DATASET EXTRACT »
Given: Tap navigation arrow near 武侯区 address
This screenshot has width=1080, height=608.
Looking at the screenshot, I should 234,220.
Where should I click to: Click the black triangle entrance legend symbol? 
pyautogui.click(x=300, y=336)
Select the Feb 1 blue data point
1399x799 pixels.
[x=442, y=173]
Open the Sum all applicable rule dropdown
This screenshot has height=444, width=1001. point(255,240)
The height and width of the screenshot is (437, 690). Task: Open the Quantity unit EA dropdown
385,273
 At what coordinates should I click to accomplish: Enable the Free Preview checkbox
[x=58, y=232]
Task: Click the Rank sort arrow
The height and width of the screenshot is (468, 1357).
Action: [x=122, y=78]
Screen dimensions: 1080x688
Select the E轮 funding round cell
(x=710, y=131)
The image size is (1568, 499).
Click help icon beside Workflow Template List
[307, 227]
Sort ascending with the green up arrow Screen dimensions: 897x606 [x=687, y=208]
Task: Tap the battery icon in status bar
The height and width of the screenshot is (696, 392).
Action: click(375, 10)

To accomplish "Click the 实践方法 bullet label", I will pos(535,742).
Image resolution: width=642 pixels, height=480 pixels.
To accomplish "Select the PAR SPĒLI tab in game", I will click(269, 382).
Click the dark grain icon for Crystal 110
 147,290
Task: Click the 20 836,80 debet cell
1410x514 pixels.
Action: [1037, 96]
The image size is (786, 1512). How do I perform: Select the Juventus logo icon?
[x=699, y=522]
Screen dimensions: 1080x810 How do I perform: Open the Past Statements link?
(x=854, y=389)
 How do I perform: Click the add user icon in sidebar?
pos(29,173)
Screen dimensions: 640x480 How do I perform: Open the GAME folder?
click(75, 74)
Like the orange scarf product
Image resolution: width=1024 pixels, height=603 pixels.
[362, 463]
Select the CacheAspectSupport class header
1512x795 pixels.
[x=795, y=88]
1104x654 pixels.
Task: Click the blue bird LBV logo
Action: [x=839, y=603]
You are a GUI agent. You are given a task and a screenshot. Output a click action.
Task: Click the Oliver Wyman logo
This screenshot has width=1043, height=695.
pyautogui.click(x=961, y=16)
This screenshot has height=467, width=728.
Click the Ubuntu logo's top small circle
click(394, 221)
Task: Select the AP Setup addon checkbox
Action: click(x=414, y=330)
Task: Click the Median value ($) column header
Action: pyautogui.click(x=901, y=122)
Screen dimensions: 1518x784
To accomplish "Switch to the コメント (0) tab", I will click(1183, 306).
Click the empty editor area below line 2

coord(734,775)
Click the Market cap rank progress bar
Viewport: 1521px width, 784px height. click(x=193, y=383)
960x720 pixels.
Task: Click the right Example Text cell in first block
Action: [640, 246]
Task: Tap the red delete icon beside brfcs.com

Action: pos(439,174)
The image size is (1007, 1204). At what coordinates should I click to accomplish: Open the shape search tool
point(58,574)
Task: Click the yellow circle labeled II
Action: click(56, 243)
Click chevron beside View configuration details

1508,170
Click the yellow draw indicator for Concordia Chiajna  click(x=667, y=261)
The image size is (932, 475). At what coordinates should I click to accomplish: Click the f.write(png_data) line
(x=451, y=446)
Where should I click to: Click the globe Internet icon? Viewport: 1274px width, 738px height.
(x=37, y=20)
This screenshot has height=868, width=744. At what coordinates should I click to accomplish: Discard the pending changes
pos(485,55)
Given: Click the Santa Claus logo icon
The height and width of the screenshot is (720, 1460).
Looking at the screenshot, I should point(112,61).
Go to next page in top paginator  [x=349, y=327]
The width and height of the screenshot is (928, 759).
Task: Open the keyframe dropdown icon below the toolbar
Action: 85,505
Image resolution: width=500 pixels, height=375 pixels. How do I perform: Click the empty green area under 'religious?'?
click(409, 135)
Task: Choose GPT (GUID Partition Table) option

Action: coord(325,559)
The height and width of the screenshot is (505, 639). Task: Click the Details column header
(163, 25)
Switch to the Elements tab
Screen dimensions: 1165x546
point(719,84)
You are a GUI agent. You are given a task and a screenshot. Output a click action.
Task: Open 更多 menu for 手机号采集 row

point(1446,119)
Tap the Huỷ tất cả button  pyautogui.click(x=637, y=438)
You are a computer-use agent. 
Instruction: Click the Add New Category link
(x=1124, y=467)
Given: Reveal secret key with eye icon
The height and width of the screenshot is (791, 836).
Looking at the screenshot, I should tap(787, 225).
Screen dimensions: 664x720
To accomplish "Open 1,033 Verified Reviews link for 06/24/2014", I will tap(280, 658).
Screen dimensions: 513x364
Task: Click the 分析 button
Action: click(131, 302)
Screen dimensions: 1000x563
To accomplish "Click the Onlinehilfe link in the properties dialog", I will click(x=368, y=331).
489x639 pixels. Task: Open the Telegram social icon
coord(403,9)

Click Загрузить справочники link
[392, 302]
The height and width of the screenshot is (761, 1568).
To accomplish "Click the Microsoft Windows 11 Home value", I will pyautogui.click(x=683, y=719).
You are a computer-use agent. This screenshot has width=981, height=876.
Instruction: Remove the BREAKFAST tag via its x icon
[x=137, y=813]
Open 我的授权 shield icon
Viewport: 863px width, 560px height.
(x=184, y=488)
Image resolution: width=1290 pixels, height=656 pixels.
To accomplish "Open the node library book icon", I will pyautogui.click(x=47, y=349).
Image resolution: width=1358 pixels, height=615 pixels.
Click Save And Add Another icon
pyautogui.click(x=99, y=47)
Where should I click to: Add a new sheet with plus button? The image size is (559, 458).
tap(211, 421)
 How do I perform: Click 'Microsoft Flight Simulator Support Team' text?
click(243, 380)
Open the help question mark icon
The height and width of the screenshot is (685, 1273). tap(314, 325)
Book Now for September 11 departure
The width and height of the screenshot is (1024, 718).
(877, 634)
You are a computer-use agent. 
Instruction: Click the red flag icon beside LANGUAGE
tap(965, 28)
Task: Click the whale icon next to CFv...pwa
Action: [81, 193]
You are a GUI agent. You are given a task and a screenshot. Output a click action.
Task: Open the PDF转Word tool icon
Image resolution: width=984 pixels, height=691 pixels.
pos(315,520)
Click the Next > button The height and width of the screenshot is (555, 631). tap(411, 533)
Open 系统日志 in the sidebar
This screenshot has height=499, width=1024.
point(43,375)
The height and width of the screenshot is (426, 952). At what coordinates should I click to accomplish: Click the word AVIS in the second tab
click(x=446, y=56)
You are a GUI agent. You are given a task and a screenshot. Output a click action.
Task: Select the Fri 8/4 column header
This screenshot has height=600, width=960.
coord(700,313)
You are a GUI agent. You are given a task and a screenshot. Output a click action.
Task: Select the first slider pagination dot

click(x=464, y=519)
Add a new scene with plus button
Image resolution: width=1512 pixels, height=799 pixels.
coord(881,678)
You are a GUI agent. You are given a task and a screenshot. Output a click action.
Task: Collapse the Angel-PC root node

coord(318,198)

ASSIGNED TASK » The answer should be one number, the count of lines above that contain "arrow".

RESULT OF THIS EXERCISE » 3